An amendment to the California Fair Employment and Housing Act adds “military and veteran status” to the list of categories of people protected from employment discrimination. The law does, however, allow employers to ask applicants or current employees about military or veteran status if they want to give preference to a veteran, as permitted by law. Another amendment to the Act clarifies that an individual who sues for sexual harassment does not have to prove that the sexually harassing conduct was motivated by sexual desire.
In the wage and hour arena, several new laws take effect. Perhaps most notably, businesses need to prepare for the minimum wage increase on July 1 to $9 per hour and to $10 per hour sixteen months later.
If an employer violates minimum wage laws, the California Labor Commissioner can now award additional damages to employees in an amount equal to the unpaid wages, plus interest. Moreover, once a Labor Commissioner decision becomes final, a lien will now be created that can be recorded in any county in which the employer owns real property. The lien will continue until satisfied or released, or for 10 years.
Another amendment to the Labor Code makes it clear that written or oral complaints by an employee about wages he believes he is owed is a protected activity, and that an employer cannot retaliate against the employee based on such complaints.
Under current industrial safety orders, employers must provide outside workers a break under the shade when the temperature reaches 85 degrees or if requested by an employee. Employers must also allow and encourage employees to take a cool-down rest period in the shade for no less than five minutes whenever employees feel the need to protect themselves from over-heating. New law takes this a step further and obligates an employer to pay an additional hour of pay at the employee’s regular pay rate for each workday that an employee does not receive a “recovery period.”
In the leave and benefit arena, California’s Paid Family Leave benefits will be expanded beginning July 1 to include time off to care for a seriously ill grandparent, grandchild, sibling or parent-in-law.
Laws prohibiting discharge, discrimination and retaliation against employees who are victims of domestic violence or sexual assault have been extended to employees who are known or suspected victims of stalking. New law also requires employers to provide reasonable accommodations for such victims, which may include implementing safety measures or procedures.
Employers are also now prohibited from discriminating or retaliating against employees who are crime victims or who are the spouse, parent, child, sibling or guardian of the crime victim, for taking time off work to attend court proceedings involving the victim’s rights.

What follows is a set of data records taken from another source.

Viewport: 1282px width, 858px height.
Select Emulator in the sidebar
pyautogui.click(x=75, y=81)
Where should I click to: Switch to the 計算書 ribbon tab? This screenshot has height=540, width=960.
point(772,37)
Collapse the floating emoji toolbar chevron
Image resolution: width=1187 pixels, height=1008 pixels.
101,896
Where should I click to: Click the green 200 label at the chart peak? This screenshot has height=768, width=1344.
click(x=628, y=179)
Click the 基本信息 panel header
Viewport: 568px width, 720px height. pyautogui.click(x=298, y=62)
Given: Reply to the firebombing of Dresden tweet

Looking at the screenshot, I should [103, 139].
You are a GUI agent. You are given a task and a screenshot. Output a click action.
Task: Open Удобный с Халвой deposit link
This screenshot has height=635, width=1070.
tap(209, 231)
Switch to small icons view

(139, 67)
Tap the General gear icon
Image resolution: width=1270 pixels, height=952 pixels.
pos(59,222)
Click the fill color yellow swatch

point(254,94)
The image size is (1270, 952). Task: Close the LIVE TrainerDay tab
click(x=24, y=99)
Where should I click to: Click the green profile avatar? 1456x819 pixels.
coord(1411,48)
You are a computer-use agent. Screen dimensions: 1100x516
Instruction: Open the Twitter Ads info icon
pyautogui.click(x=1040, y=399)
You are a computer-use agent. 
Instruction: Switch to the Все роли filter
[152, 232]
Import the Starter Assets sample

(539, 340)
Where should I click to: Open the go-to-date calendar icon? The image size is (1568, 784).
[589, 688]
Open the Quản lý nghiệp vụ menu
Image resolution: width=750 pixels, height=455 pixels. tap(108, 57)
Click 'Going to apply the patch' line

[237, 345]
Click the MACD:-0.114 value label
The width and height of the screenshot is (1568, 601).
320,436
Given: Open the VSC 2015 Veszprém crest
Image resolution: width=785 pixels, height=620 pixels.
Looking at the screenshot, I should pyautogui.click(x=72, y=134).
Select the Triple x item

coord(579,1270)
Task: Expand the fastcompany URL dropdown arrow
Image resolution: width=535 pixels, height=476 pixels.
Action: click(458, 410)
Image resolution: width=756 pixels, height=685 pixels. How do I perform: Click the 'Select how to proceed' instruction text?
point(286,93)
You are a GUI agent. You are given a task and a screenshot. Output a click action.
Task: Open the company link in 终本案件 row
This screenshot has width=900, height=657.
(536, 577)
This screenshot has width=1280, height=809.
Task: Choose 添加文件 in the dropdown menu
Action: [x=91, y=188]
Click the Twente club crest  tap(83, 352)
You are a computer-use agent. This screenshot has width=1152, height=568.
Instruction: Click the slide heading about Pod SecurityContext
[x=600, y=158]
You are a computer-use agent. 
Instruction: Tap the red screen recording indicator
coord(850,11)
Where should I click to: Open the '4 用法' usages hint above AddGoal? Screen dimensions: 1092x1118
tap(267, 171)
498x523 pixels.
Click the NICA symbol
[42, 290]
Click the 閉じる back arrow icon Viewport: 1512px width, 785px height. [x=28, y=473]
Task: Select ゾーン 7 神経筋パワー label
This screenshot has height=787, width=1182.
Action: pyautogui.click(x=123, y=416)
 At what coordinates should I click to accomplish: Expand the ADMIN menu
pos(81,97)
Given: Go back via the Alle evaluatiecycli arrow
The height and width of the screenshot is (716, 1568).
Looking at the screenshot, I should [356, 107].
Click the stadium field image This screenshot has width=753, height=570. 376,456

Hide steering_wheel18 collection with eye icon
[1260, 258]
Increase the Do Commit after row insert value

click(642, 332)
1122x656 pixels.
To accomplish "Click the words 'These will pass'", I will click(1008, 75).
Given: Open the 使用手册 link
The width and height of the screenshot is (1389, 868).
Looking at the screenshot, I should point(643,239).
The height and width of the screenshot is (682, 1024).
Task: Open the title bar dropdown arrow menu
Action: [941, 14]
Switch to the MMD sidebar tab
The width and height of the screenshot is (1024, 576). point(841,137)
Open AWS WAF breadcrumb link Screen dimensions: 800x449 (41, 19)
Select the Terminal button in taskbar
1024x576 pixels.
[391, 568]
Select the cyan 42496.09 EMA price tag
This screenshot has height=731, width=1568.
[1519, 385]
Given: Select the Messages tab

New immigration-related legislation prohibits employers from engaging in “unfair immigration-related practices,” meaning an employer may not threaten to contact or contact immigration authorities because an employee complains that he was paid less than the minimum wage. Employers will not be subject to penalties for requiring an employee to verify eligibility for employment under Form I-9, but if it is determined that an employer retaliated against an employee by making a report or threatening to report his or his family members’ citizenship or immigration status, the employer’s business license may be suspended or revoked.
Finally, a person who threatens to report the immigration status or suspected immigration status of an individual or a member of his family may be charged with criminal extortion.